Das positive Echo von Personen aus ihrem Umfeld ist aus den zahlreichen im Akt einliegenden Unterstützungsschreiben - darunter auch des Hauptarbeitgebers (XXXX bzw. XXXX) - ersichtlich. Dieser erteilte der BF auch eine Wiedereinstellungszusage.
Die Deutschkenntnisse des Niveaus "C1" ergeben sich aus dem Umstand, dass die BF dieses Niveau für den Beginn eines Studiums in Österreich unabdingbar benötigt und die BF dies auch im Antrag auf Erteilung einer Aufenthaltsbewilligung gemäß § 55 AsylG angegeben hat.
Die strafrechtliche Unbescholtenheit der BF ergibt sich aus dem Amtswissen des erkennenden Gerichtes durch Einsichtnahme in das Strafregister der Republik Österreich.
Gesundheitszustand und Arbeitsfähigkeit folgen den Angaben der BF in deren Einvernahme und deutet auch die aktuelle Einstellungszusage darauf hin.
Der Bescheid des Bundesamtes enthält zwar in weiten Zügen umfassende rechtliche Ausführungen aus Judikaten des EGMR und VwGH, geht jedoch in zu geringem Maße auf die individuelle Situation der BF ein. Es entspricht zwar den Tatsachen, dass die in den §§ 55 ff AsylG vorgesehenen Rechtsinstitute nicht als "Ersatz" für die im NAG vorgesehenen Aufenthaltsbewilligungen anzusehen sind. Dennoch muss in jedem einzelnen Fall - so auch hier - unter dem Blickwinkel der in § 55 AsylG für den Erwerb der dort angeführten Aufenthaltsberechtigung normierten Voraussetzungen geprüft werden, ob diese vorliegen. Die Abstellung der belangten Behörde bloß auf die Aufenthaltsdauer und die Unterstellung, die BF handle in Umgehung der Normen des NAG, stellte eine zu enge Sicht der Dinge dar. Das Bundesamt "zerlegte" vielmehr die in § 9 BFA-VG statuierten Anforderungen in Einzelteile, erachtete die fortwährende geringfügige Beschäftigung - dies entgegen den Aufzeichnungen im Sozialversicherungsdatenauszug - als für eine Integration zu wenig, formulierte die Unterstützungsschreiben als eine Art Wunschvorstellung und verwies auf den mangelnden Studienerfolg. Dies lässt jedoch eine Gesamtbetrachtung der Situation vermissen, welche vorliegend jedoch unabdingbar gewesen wäre, was noch in der rechtlichen Beurteilung zu zeigen sein wird.
3. Rechtliche Beurteilung:
Zu Spruchteil A):
3.1. Zur Stattgabe der Beschwerde:
3.1.1. Der mit "Rückkehrentscheidung" betitelte § 52 FPG lautet:
§ 52. (1) Gegen einen Drittstaatsangehörigen hat das Bundesamt mit Bescheid eine Rückkehrentscheidung zu erlassen, wenn er sich
1. nicht rechtmäßig im Bundesgebiet aufhält oder
2. nicht rechtmäßig im Bundesgebiet aufgehalten hat und das Rückkehrentscheidungsverfahren binnen sechs Wochen ab Ausreise eingeleitet wurde.
^^^^^^^^^^^^^^^^
• Aufgaben:
A) Nenne alle Vorgehensweisen, die der Seitenauszug dem Bundesamt in dem Satz zuschreibt, der mit „Das Bundesamt "zerlegte" vielmehr“ beginnt.
B) Stimmen die folgenden Aussagen mit dem Seitenauszug überein? Antworte jeweils mit Ja oder Nein und zitiere die entscheidenden Worte.
(i) Die BF erhielt vom Hauptarbeitgeber eine Wiedereinstellungszusage.
(ii) Die strafrechtliche Unbescholtenheit der BF ergibt sich aus ihren eigenen Angaben in der Einvernahme.
(iii) Nach § 52 Abs. 1 FPG muss das Rückkehrentscheidungsverfahren binnen drei Monaten ab Ausreise eingeleitet worden sein.
C) Gib aus dem Seitenauszug den Abschnitt wörtlich wieder, der mit den Worten beginnt, die „Das positive Echo“ enthalten, und mit „auch eine Wiedereinstellungszusage.“ endet.

• Bereitgestelltes Material:
^^^^^^^^^^^^^^^^
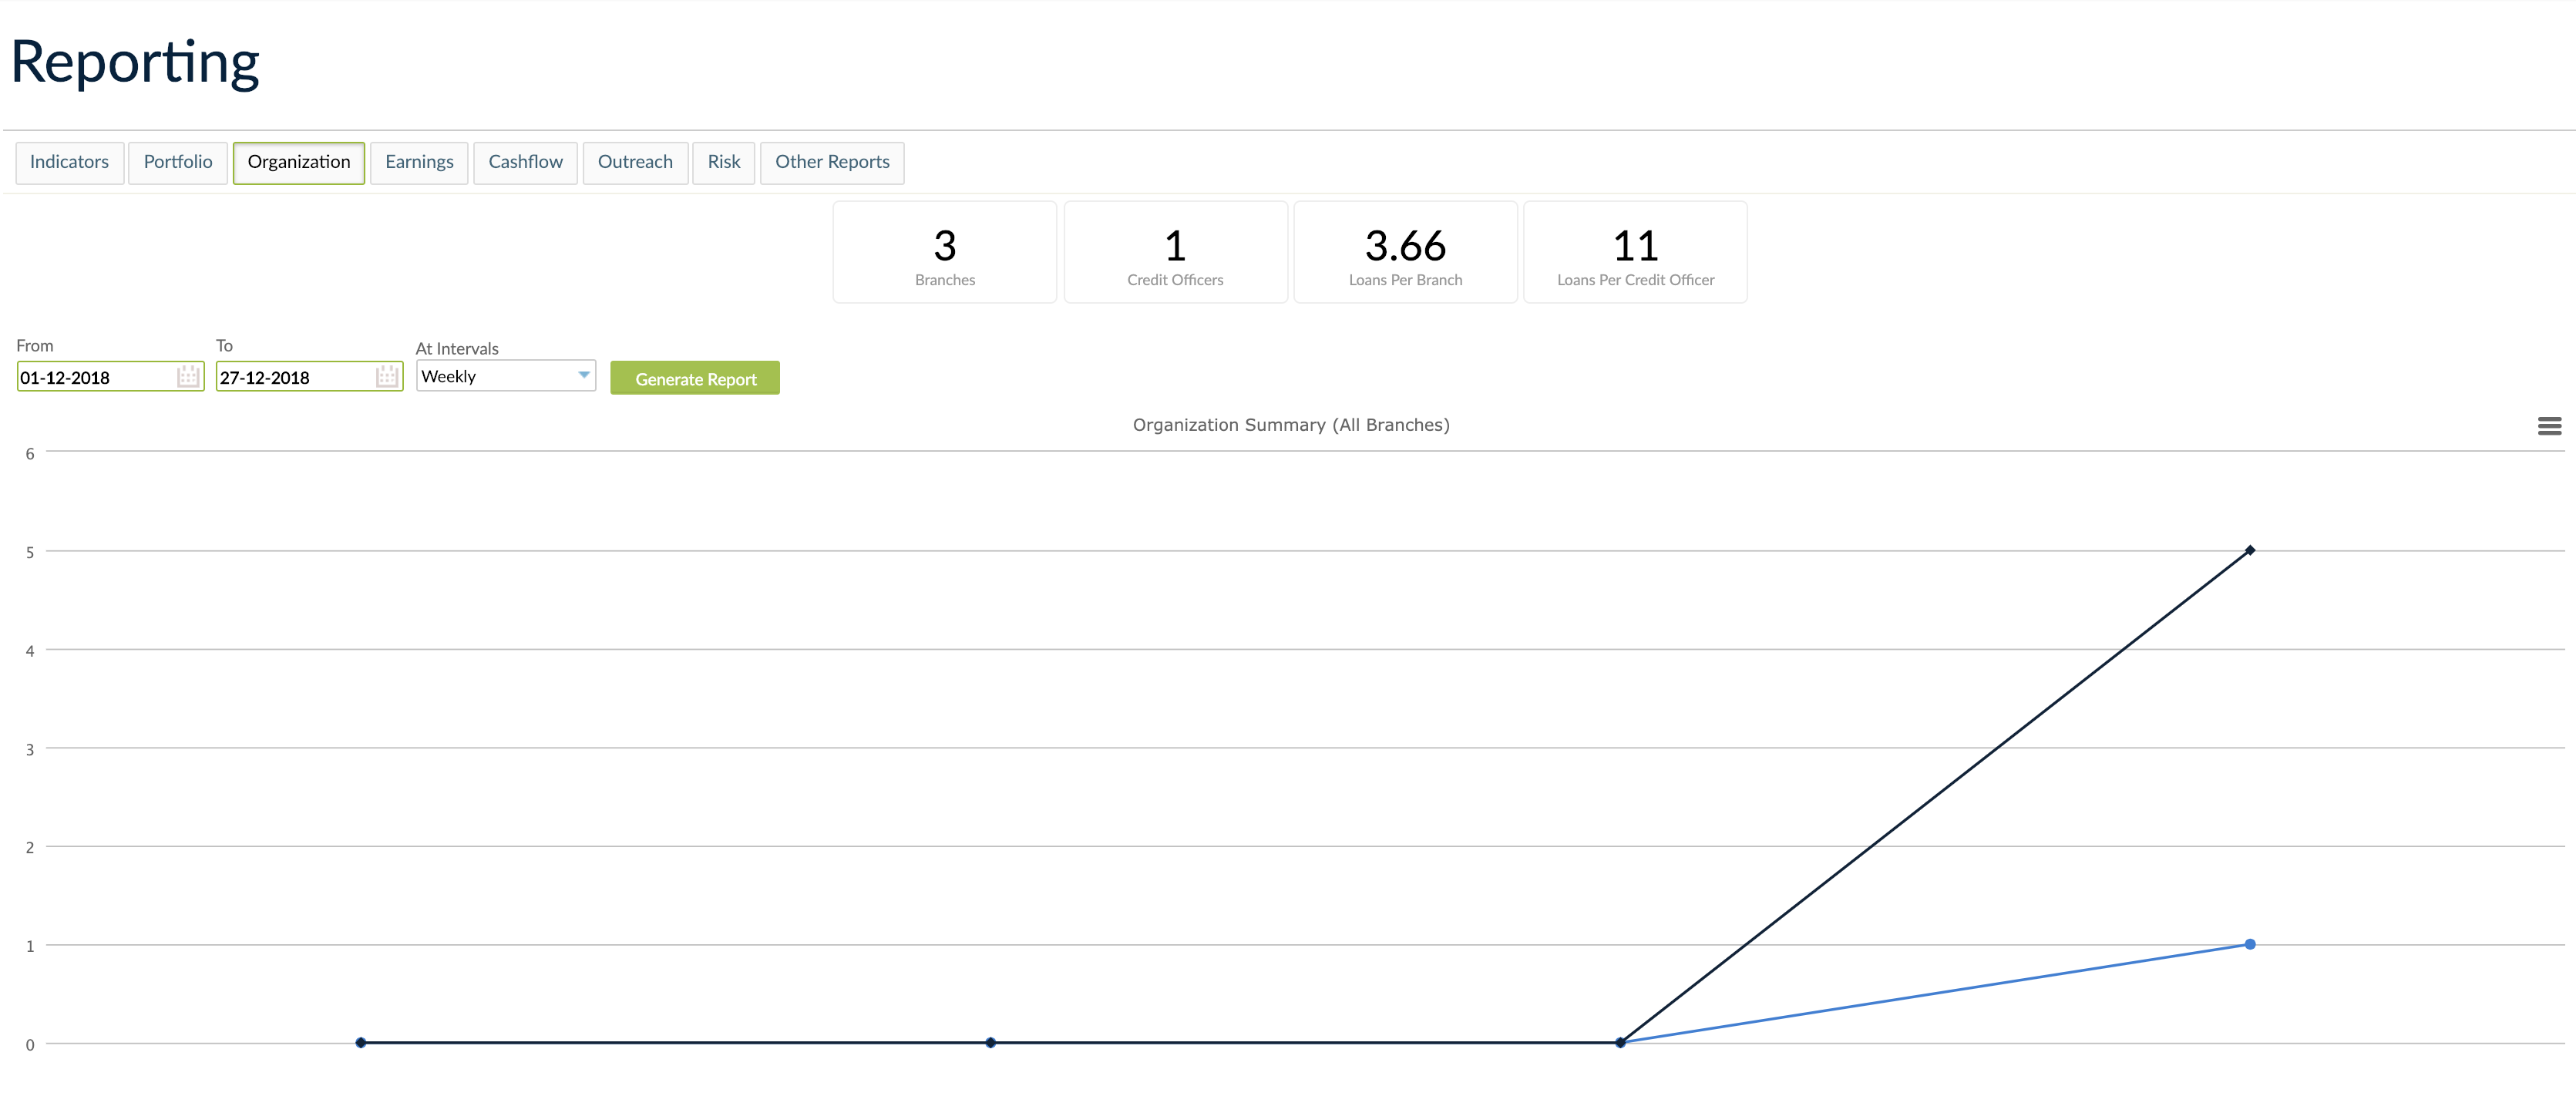The height and width of the screenshot is (1113, 2576).
Task: Click the From date input field
Action: 95,377
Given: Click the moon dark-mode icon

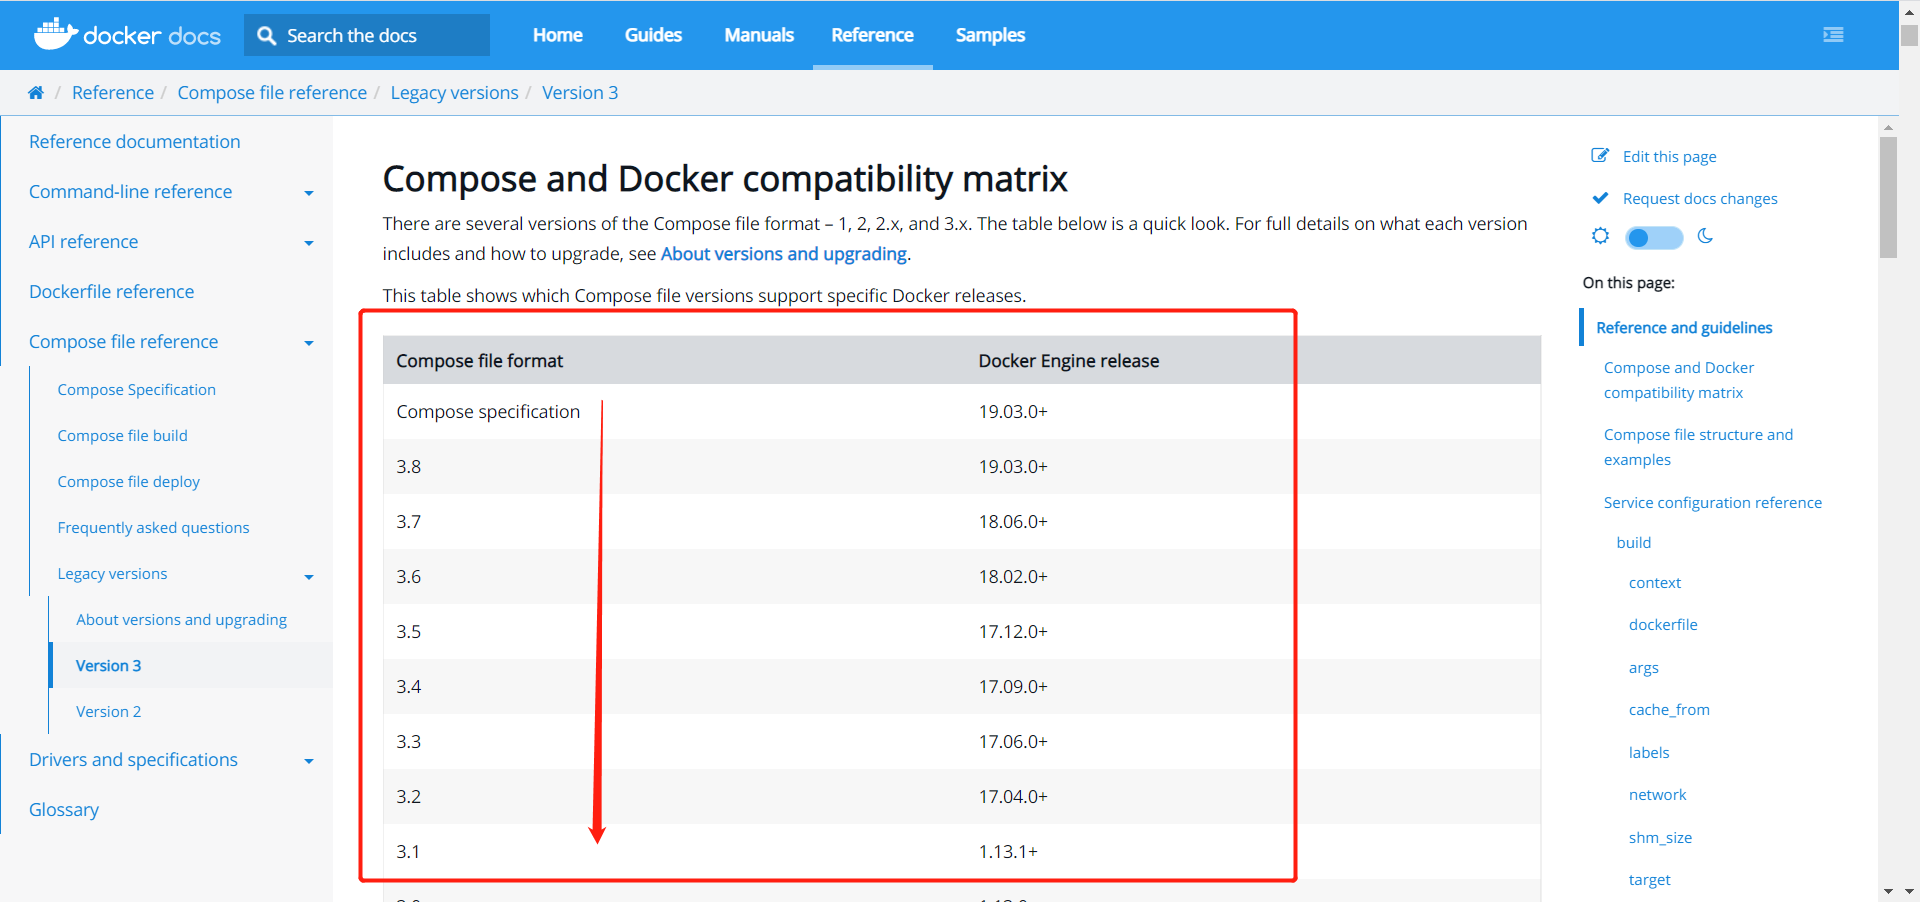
^^^^^^^^^^^^^^^^
• Lösungen:
A)
- Es zerlegte die in § 9 BFA-VG statuierten Anforderungen in Einzelteile.
- Es erachtete die fortwährende geringfügige Beschäftigung als für eine Integration zu wenig.
- Es formulierte die Unterstützungsschreiben als eine Art Wunschvorstellung.
- Es verwies auf den mangelnden Studienerfolg.

B)
(i) Ja: „Dieser erteilte der BF auch eine Wiedereinstellungszusage.“
(ii) Nein: „ergibt sich aus dem Amtswissen des erkennenden Gerichtes durch Einsichtnahme in das Strafregister der Republik Österreich“
(iii) Nein: „binnen sechs Wochen ab Ausreise eingeleitet wurde“

C)
Das positive Echo von Personen aus ihrem Umfeld ist aus den zahlreichen im Akt einliegenden Unterstützungsschreiben - darunter auch des Hauptarbeitgebers (XXXX bzw. XXXX) - ersichtlich. Dieser erteilte der BF auch eine Wiedereinstellungszusage.